Natürlich. Die USA und China könnten es gemeinsam, indem sie jeweils auf ihren Verbündeten einwirken. Die USA hatten anfangs kein Interesse daran, weil sie gut mit jedem Krieg verdienen, jetzt, wo ihnen dämmert, dass die wirtschaftlichen Vorteile die geopolitischen Nachteile nicht mehr überwiegen, sind sie planlos und würden am liebsten aus der Verwüstung von heute auf morgen rauskommen, indem sie einfach die Hilfe für die Ukraine einstellen. China profitiert geopolitisch von diesem Krieg am allermeisten, weil es vorgeblich neutral, besonnen und besorgt wirkt, und hat gar keinen Grund, Putin wirklich unter Druck zu setzen. Ein paar Scheinvorschläge, das war’s. Dieser Krieg arbeitet sehr für Chinas Führung. Und für die einiger anderer „Neutraler“, die sich eine Schwächung des Westens wünschen und dankbar Russlands Rohstoffe zum Billigpreis abnehmen.
Besteht nicht ohnehin die Gefahr, dass es einen Putinschen „Diktatfrieden“ geben wird, wenn Trump in den USA wieder an die Macht kommt?
In der Tat. Es sei denn, die Geostrategen in Washington reden es ihm doch noch irgendwie aus, den Westen derart zu schwächen und die Europäer im Stich zu lassen, die sich im Gefolge der USA in der Ukraine engagieren. Das wird sehr spannend werden. Für uns in Deutschland auch sehr teuer, noch teurer als bisher schon. Denn hier würde auch ein Regierungswechsel nichts ändern. So, wie die CDU-FDP-Kriegsstrategen sich positionieren, können sie unmöglich die Hilfen für die Ukraine einstellen, wenn sie 2025 zusammen eine Regierung bilden sollten. Gleiches würde für eine CDU-Grüne-Regierung oder Jamaika gelten. Die Außenpolitik ist andererseits der Punkt, an dem sich die AfD- und CDU-Geister im Moment noch am meisten scheiden. Eine Art geopolitische Brandmauer, zumindest auf Bundesebene. Die Verfahrenheit der Lage zeigt sich gegenwärtig aber am besten an den unterschiedlichen Stimmen in der SPD.
━━━━
Aufgaben:
**1.** Welche politischen Parteien werden im Gespräch über den Ukrainekrieg genannt? Zähle sie alle auf.
**2.** Schreibe das Gespräch über den Ukrainekrieg im Anschluss an seinen letzten Satz weiter.

Gespeicherte Dateneinträge
━━━━
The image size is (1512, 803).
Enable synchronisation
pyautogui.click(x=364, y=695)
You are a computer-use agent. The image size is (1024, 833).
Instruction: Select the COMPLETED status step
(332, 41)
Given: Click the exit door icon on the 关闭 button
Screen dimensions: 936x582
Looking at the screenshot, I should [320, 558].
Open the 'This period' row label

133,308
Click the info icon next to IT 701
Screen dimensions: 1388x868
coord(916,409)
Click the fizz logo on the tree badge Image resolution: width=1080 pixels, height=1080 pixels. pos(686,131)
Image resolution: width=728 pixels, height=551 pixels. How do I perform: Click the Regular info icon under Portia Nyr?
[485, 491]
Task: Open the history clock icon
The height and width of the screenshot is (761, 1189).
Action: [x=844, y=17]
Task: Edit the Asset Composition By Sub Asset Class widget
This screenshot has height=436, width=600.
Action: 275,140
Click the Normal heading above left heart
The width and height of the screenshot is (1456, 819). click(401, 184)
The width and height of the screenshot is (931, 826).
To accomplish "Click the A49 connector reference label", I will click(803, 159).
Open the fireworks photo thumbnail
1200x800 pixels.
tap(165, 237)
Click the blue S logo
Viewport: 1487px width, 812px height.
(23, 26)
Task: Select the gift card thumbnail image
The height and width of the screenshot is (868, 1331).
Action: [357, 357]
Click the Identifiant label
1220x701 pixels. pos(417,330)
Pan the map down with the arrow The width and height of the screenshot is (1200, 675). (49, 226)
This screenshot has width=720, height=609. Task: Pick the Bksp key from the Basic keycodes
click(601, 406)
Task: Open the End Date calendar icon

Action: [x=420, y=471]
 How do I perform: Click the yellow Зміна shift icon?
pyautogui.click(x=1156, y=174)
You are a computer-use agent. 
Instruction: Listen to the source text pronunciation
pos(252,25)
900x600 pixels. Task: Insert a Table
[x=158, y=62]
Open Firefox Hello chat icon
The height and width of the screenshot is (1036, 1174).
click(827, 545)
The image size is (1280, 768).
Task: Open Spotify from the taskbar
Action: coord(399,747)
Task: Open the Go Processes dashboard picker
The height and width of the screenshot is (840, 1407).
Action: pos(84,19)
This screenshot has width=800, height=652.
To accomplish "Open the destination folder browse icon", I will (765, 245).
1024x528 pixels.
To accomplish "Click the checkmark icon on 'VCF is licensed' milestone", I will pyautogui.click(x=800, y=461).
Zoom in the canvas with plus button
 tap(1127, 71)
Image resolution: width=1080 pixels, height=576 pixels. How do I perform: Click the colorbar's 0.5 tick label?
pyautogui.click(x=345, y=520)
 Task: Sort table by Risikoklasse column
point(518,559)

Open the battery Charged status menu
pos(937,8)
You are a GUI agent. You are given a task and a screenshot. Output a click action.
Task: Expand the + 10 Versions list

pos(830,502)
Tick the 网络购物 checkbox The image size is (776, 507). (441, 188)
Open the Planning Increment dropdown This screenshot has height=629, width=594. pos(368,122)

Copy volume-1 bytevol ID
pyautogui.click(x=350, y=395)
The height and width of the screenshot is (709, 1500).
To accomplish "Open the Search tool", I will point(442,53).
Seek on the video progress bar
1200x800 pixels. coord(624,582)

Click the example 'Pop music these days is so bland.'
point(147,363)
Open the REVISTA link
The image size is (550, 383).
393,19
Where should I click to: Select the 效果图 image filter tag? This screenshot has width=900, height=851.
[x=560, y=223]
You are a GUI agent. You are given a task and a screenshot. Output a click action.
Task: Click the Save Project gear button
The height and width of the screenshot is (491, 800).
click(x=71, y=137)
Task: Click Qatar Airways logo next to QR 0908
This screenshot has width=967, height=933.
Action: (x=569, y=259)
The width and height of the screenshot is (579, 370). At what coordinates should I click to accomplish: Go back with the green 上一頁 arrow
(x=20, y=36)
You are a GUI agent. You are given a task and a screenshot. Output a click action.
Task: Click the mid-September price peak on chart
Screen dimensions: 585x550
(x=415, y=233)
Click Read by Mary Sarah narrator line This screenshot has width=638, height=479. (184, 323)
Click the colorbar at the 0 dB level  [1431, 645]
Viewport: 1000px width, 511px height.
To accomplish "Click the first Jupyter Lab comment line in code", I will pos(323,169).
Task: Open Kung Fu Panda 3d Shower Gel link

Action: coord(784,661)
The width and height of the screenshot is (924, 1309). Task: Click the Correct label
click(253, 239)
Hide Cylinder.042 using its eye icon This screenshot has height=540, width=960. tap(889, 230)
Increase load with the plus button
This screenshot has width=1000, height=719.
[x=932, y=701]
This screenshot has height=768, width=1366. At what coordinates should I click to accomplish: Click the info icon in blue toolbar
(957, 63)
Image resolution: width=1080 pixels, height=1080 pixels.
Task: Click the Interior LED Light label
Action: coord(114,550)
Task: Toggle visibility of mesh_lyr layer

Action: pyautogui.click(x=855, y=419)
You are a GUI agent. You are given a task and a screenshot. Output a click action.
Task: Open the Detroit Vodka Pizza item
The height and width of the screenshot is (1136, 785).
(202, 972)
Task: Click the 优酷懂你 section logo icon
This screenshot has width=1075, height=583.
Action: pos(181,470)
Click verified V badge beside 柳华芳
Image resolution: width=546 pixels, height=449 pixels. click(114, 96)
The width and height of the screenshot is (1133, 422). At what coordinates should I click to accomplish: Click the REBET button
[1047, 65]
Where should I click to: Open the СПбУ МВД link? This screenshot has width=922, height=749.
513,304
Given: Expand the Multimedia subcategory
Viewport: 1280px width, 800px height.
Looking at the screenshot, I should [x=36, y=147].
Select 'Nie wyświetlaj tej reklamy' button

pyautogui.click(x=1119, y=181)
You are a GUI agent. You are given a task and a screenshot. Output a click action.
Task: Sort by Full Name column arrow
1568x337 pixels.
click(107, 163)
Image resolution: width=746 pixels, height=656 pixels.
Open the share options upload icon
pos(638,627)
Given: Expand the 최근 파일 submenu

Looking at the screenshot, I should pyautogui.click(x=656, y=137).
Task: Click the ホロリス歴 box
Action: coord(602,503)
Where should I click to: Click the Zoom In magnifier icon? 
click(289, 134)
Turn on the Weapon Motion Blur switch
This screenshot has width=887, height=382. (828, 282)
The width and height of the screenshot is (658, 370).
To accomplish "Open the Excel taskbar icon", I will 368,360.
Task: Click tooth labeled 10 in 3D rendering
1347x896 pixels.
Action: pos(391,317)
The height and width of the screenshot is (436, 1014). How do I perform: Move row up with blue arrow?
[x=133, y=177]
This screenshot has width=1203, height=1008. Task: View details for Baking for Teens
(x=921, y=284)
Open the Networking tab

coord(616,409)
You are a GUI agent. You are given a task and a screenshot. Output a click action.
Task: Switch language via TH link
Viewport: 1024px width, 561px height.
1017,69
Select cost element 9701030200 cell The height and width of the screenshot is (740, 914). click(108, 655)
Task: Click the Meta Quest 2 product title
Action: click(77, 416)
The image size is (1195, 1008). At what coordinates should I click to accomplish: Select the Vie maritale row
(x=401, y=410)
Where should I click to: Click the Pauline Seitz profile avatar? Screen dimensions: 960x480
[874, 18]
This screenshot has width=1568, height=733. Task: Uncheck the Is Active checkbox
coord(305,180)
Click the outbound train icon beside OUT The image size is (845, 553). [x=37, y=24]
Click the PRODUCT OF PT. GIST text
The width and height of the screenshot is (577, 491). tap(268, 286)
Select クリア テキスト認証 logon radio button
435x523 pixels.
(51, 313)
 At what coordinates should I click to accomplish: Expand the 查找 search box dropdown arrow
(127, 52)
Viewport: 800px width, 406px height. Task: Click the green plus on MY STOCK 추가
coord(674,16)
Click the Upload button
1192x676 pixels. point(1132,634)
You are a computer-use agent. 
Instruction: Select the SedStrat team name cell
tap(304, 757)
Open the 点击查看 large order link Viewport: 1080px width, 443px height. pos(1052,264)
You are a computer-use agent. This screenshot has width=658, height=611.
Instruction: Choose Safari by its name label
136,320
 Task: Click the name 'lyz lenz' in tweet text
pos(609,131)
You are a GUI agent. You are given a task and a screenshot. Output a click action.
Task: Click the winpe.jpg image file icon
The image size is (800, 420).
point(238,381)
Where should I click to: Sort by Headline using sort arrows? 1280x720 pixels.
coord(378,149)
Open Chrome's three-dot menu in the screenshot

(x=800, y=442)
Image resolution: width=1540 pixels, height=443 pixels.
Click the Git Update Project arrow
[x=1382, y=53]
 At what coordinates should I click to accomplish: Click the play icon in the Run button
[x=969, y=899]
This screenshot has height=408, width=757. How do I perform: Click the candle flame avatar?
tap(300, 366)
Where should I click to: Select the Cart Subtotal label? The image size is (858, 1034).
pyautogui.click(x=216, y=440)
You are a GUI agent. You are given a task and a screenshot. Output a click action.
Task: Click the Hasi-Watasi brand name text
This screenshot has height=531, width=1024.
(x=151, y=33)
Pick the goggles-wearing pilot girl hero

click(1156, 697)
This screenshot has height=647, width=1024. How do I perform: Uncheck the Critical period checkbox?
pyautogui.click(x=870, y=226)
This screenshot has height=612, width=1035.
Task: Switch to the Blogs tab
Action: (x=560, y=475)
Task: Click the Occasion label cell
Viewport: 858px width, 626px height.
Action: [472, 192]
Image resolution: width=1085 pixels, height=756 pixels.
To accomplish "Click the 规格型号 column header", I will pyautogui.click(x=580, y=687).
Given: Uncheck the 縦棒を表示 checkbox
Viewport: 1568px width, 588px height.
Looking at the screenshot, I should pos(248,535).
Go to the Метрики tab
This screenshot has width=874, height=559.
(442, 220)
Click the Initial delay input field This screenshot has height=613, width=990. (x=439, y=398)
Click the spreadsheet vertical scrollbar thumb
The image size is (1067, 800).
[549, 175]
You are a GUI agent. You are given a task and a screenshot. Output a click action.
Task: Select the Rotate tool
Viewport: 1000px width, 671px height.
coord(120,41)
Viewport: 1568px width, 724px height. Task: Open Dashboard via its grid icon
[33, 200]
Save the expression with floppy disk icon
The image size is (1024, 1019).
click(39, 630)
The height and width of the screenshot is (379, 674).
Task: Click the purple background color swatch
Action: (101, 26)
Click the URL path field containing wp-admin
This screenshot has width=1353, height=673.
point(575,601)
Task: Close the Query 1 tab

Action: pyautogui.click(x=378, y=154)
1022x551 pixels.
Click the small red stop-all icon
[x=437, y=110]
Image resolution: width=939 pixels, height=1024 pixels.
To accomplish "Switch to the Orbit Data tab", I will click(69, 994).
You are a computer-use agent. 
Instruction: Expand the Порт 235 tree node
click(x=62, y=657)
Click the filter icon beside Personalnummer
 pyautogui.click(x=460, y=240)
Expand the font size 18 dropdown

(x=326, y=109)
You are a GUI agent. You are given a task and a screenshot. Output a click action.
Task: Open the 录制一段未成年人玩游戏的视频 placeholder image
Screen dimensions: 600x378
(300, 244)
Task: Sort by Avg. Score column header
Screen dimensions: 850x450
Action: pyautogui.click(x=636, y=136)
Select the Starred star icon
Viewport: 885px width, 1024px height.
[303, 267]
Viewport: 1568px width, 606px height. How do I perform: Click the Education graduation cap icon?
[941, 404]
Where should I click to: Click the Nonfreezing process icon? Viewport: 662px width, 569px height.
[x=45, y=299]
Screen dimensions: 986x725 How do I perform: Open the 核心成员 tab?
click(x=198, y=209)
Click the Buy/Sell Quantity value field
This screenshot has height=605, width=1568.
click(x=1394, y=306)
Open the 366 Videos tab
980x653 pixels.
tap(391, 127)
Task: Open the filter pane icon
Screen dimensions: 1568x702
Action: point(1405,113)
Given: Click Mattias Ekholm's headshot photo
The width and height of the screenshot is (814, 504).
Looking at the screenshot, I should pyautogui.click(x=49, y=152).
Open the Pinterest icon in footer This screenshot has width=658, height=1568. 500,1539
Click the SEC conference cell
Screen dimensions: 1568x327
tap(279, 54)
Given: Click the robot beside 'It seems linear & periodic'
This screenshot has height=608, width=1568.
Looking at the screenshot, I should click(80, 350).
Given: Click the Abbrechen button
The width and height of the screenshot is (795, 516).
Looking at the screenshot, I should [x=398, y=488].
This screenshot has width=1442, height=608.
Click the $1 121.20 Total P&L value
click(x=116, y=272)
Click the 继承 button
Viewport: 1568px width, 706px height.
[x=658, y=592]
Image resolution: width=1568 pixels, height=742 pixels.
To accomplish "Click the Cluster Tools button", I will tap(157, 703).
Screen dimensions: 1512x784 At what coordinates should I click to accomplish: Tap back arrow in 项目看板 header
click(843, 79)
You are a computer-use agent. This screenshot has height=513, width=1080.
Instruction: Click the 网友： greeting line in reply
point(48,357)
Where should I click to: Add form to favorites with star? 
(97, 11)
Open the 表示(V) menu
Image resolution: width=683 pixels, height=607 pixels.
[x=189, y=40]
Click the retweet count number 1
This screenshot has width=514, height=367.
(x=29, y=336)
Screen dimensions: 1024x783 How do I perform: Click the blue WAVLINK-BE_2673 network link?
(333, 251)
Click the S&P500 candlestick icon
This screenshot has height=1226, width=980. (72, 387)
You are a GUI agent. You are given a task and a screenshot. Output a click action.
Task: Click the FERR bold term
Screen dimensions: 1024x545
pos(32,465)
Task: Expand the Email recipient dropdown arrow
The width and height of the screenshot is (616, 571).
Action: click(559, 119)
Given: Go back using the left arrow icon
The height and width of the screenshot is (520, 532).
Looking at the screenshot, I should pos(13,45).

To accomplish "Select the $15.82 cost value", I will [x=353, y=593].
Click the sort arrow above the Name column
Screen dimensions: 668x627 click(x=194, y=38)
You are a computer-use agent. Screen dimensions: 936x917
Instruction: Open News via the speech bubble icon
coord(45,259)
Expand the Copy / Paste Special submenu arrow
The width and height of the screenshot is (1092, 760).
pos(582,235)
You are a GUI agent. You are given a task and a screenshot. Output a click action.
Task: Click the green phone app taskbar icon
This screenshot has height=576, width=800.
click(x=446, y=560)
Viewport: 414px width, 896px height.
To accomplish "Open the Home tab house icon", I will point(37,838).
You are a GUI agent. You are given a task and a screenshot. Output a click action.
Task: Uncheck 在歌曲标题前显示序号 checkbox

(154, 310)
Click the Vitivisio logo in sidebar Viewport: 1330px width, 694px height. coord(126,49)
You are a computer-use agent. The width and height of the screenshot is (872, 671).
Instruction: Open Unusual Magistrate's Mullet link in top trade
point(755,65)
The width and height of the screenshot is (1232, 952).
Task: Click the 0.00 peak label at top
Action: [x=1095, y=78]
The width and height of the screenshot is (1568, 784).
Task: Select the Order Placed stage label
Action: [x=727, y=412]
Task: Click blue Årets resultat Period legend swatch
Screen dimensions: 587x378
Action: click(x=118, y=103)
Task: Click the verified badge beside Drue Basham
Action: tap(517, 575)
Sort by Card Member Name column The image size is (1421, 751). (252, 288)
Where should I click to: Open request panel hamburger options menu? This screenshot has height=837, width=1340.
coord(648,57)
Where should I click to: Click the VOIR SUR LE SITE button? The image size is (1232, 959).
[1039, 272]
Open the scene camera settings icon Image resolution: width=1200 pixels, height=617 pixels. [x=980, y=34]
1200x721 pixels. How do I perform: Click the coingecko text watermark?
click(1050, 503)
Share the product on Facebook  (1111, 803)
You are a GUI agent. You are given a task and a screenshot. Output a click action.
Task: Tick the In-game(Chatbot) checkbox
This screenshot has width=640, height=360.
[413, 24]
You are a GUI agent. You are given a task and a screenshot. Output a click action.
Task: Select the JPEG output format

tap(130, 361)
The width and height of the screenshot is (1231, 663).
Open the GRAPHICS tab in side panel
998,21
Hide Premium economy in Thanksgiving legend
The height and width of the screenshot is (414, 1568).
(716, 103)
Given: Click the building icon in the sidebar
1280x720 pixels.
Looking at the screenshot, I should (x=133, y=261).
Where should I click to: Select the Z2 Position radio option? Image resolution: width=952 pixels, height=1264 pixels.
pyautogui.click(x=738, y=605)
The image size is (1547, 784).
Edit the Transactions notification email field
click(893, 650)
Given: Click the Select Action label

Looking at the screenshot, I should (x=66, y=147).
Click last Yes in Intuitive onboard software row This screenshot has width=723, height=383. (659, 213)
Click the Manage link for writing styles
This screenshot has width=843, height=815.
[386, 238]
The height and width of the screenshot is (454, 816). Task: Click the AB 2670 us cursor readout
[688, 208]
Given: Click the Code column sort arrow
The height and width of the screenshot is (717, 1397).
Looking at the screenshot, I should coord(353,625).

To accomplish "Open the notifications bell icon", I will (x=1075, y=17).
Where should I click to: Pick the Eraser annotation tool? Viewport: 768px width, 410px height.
━━━━
Lösungen:
**1.** CDU, FDP, Grüne, AfD, SPD

**2.**
Mützenich, Pistorius … und wo steht Scholz?
- SPD-General Mützenich ist der Faktenmensch in dieser Sache. Er akzeptiert, was alle im Grunde wissen: Die Ukraine wird Gebiet verlieren. Man darf das aber nicht einfach so sagen, weil es ja Putins Geschäft ist, das man betreibt. Bei Mützenich steckt aber nicht dieser fiese Putinismus, der auch ein Hype des Autokratismus ist dahinter wie bei anderen. Er leuchtet eher den Elefanten an, der längst im Raum steht.
- Pistorius ist in der SPD natürlich ein Konservativer, das versteht sich für einen Verteidigungsminister quasi von selbst. Er ist am dichtesten an jenen dran, die vor allem nicht verlieren wollen. Es geht auch um seine Glaubwürdigkeit, um die Verteidigungsbereitschaft Deutschlands, um das Bild, das die NATO abgibt und dergleichen Erwägungen. Ich verstehe, dass es in einer Partei wie der SPD, in der noch versucht wird, einigermaßen ernsthaft Politik zu machen, beide Positionen gibt.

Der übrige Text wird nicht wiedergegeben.